Here, you will find more non-vegetarian individuals than many other states in India that have a greater percentage of non-Muslim populations. The famous items you see in the local cuisine is Hyderabadi Biryani and Haleem. Biryani is a fragrant rice dish made with spices and saffron and usually serviced with egg, chicken or mutton. Haleem, on the other hand, is a meat stew that has been pulsed so fine, it is basically a very thick gravy. Haleem was typically consumed during the month of Ramadan for Iftar (the post-sunset meal that breaks the daytime fast). Now you can find it year round, but you may want to limit on days when you may have already consumed copious amounts of food (dont make my mistake and eat it after stuffing yourself after kababs and Hyderabadi barbecue).
During the week, I may be stuck in the office, working directly alongside my India colleagues and we still enjoy the day by ordering multitudes of food for less than the price of a 12oz (340mL) latte in the US and talking about everything under the sun over delicious cups of मसाला चाय (masala chai). Here chai means “tea” and not the specific type of tea we Westerners have come to associate with having a Chai. For starters, Masala Chai is primarily made with ginger, unlike that Green Mermaid coffeehouse from Seattle that makes theirs way too sweet and with too much cinnamon. It has a wonderful bite to it and spice from the natural ingredients that come with ginger and other spices (cloves, cardamom, pepper and some cinnamon). The one thing though, is that coffee and tea come in the tiniest of sizes, like 150mL (5oz) — just a bit larger than the size of a Dixie cup, so you bet this boy be double fisting coffee.

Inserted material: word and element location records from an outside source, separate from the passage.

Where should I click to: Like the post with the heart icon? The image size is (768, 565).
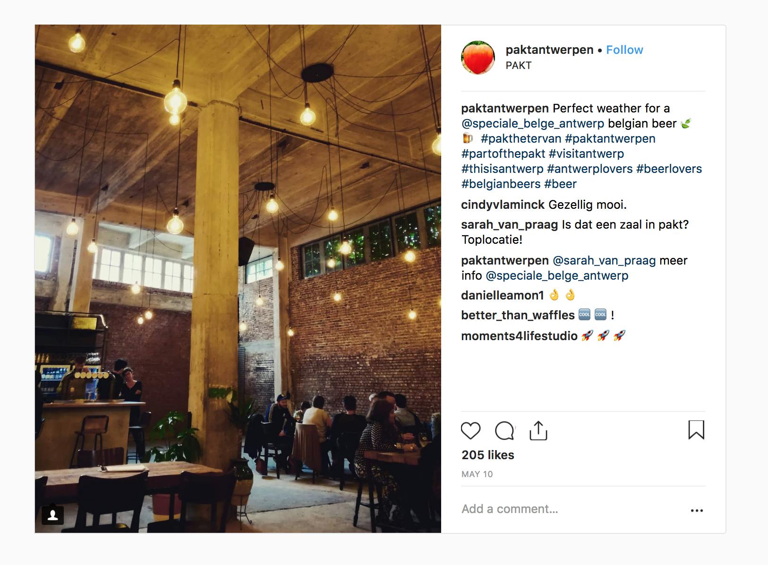[x=470, y=431]
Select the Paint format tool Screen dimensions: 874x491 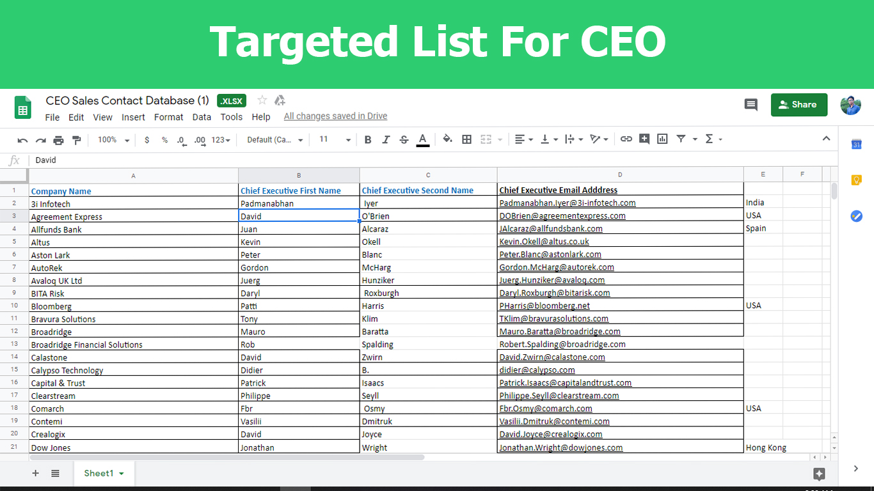[x=77, y=140]
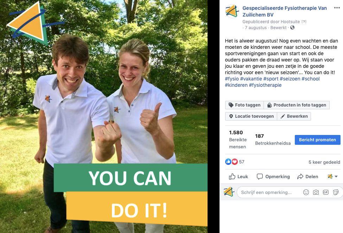View the 5 keer gedeeld shares

tap(324, 162)
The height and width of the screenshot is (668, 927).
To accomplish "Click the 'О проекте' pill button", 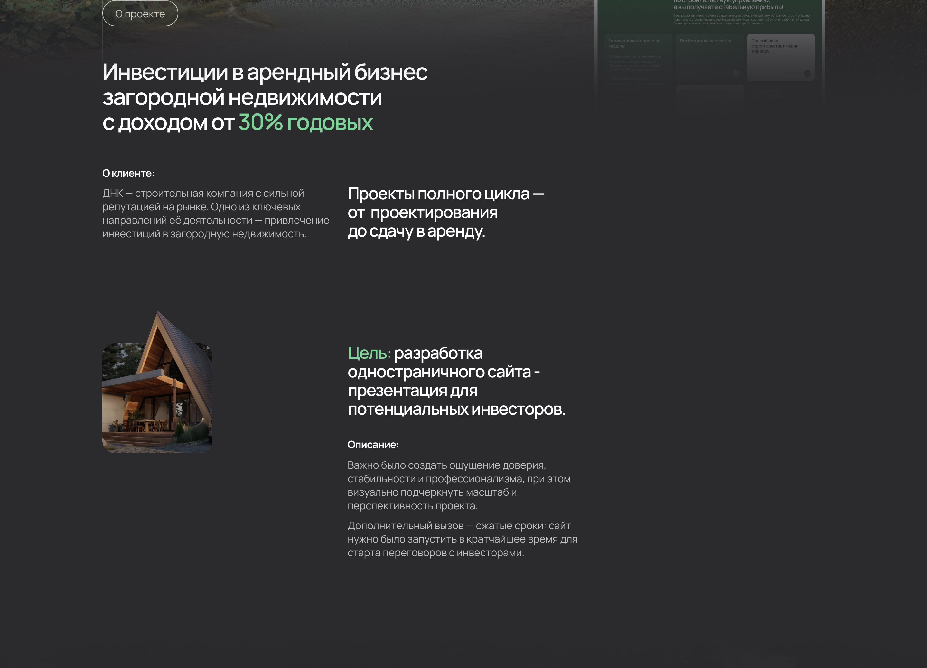I will pyautogui.click(x=140, y=13).
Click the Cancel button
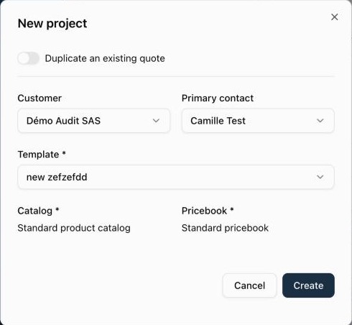Screen dimensions: 352x325 click(249, 285)
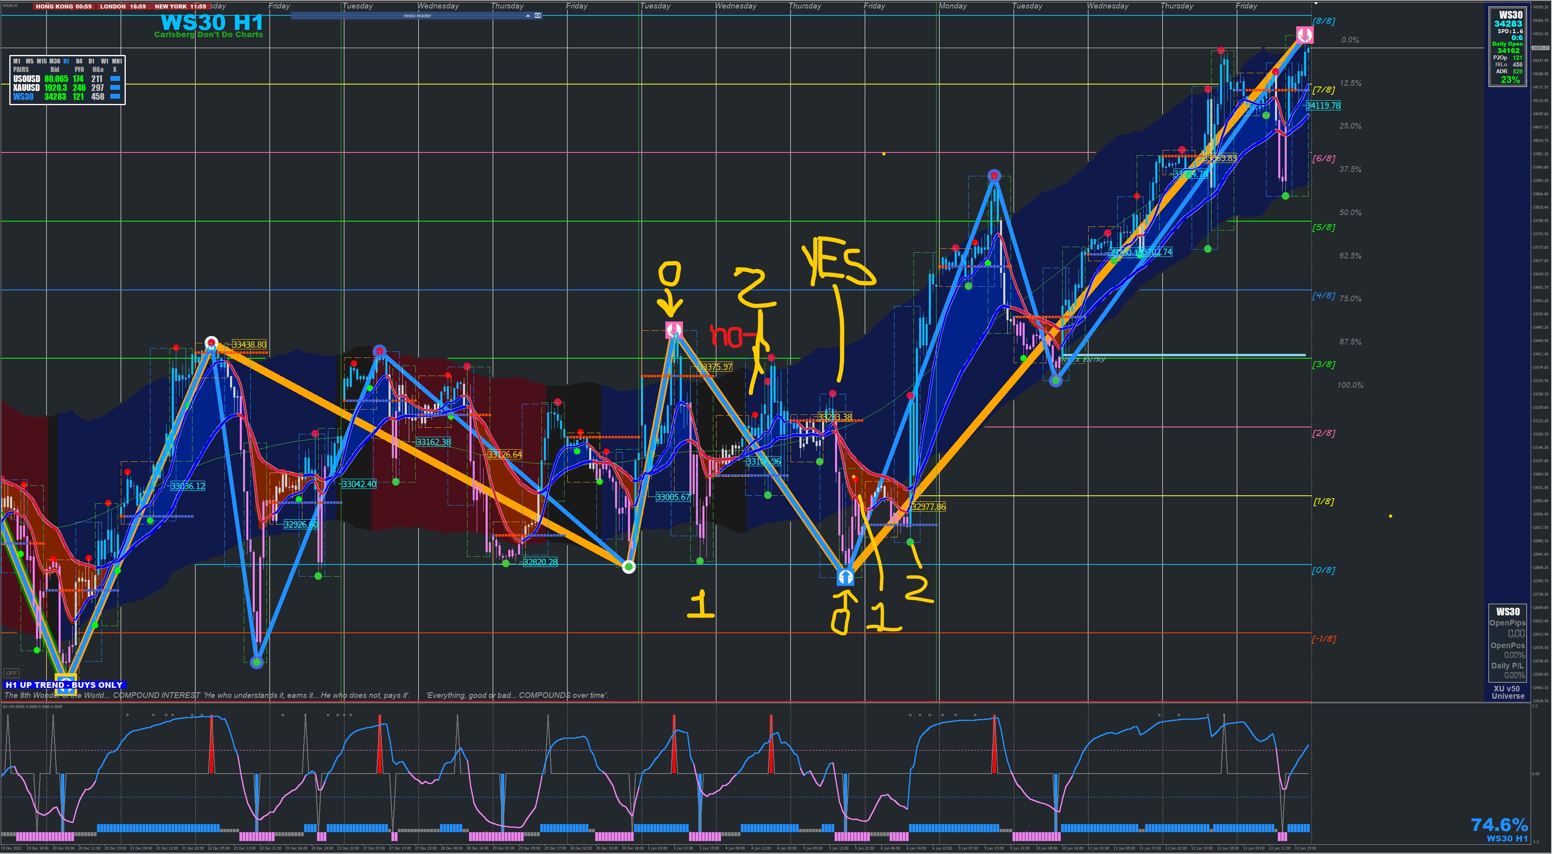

So I am about 3 weeks into my 6 week assignment here and I could not ask for such an amazing experience thus far. I am happy I have this opportunity to explore for an extended period of time and take my time seeing the amazing places that you only hear about from other travel bloggers or the select few people you may know that have been there. More to come and experience, that’s for sure!